→ **How to complete this task**
Exactly as written, copy every line from the one containing "1098x835 pixels. At" through the end of the records, with the pictures left out.

→ **Exercise material**
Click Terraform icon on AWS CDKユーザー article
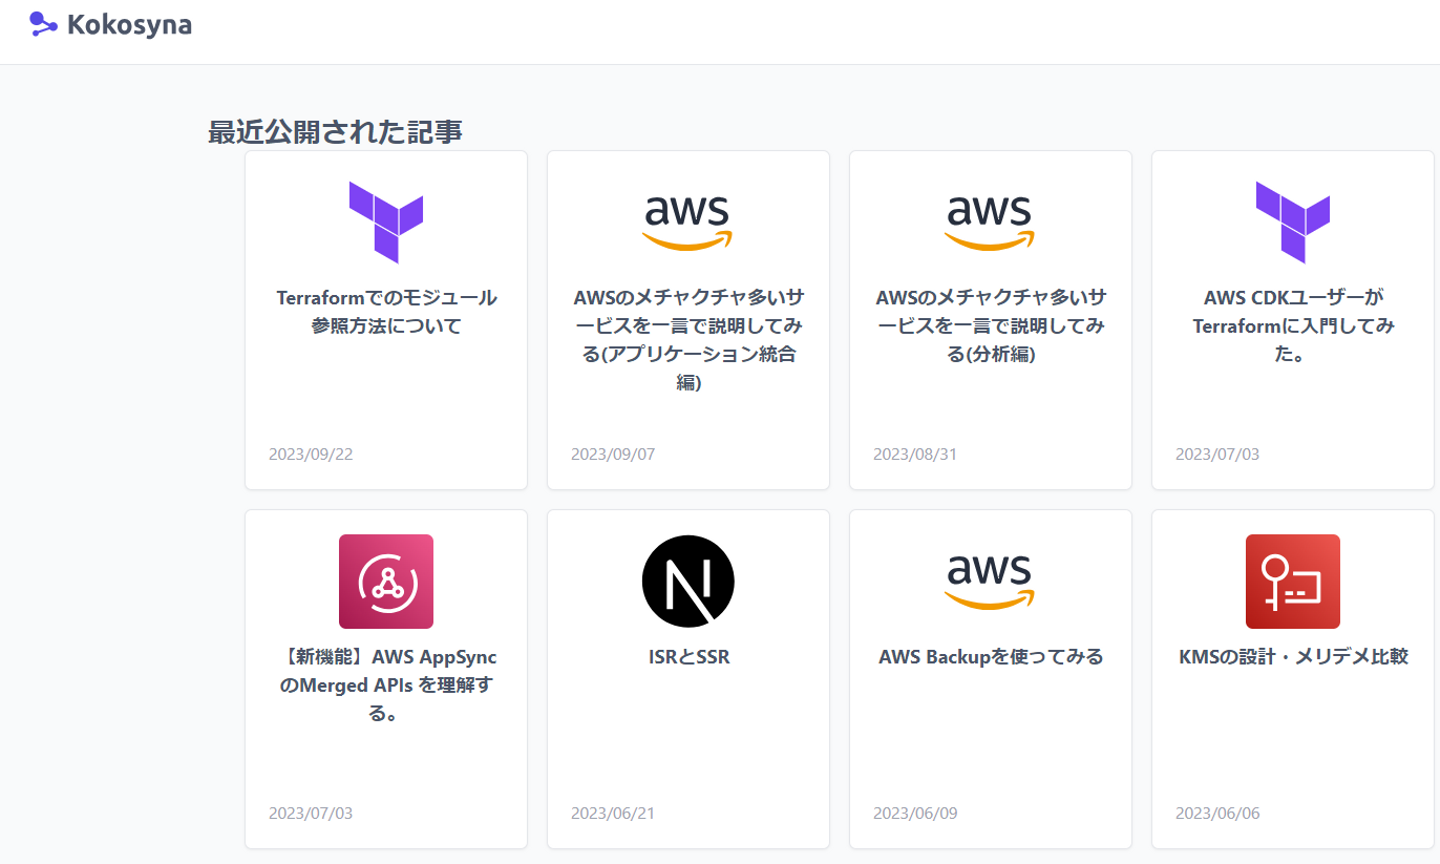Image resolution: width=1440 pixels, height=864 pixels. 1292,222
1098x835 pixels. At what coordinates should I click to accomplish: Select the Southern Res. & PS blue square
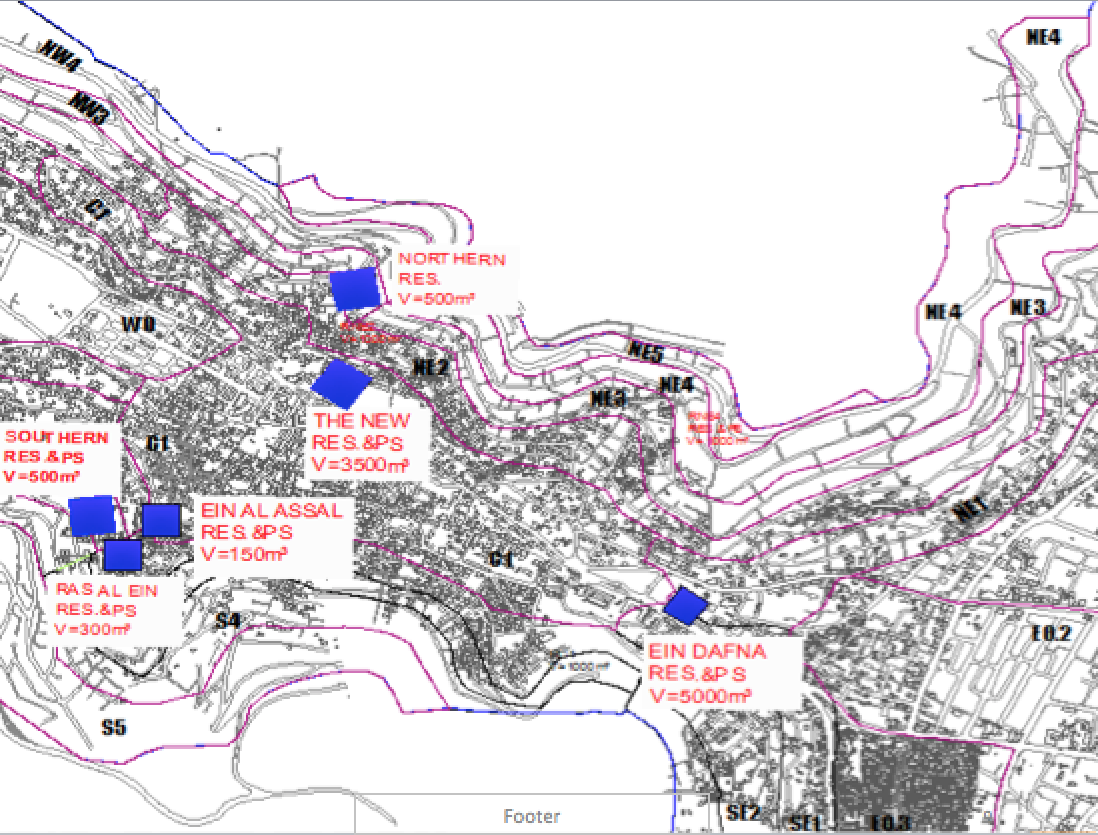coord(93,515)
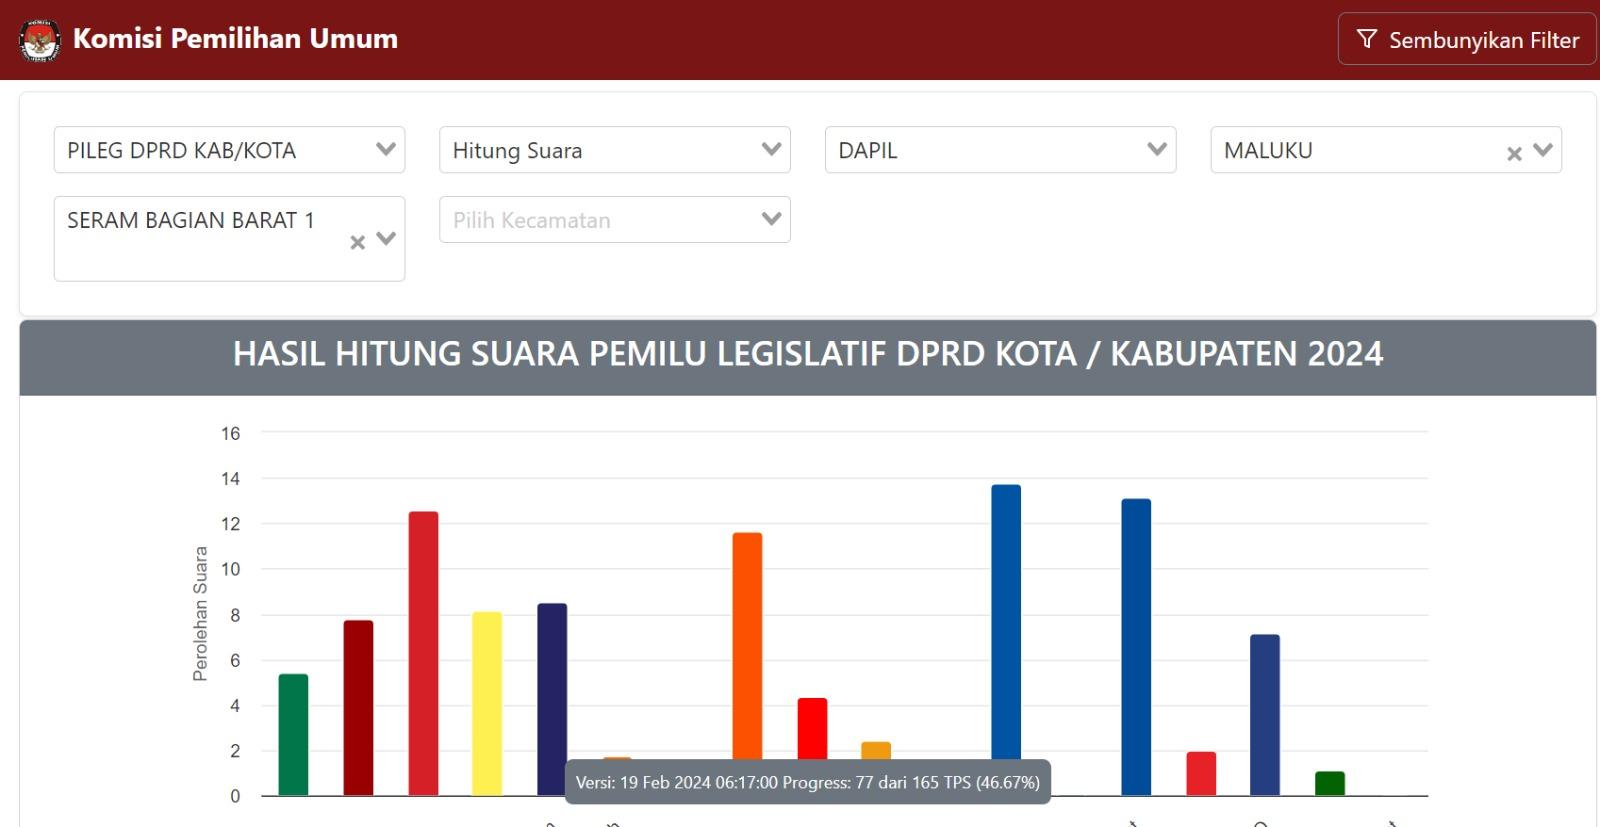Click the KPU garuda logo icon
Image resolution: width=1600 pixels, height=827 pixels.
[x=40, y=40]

→ **Solution for this exercise**
1098x835 pixels. At what coordinates should I click to accomplish: Select the Southern Res. & PS blue square
coord(93,515)
Click the KPU garuda logo icon
Image resolution: width=1600 pixels, height=827 pixels.
[x=40, y=40]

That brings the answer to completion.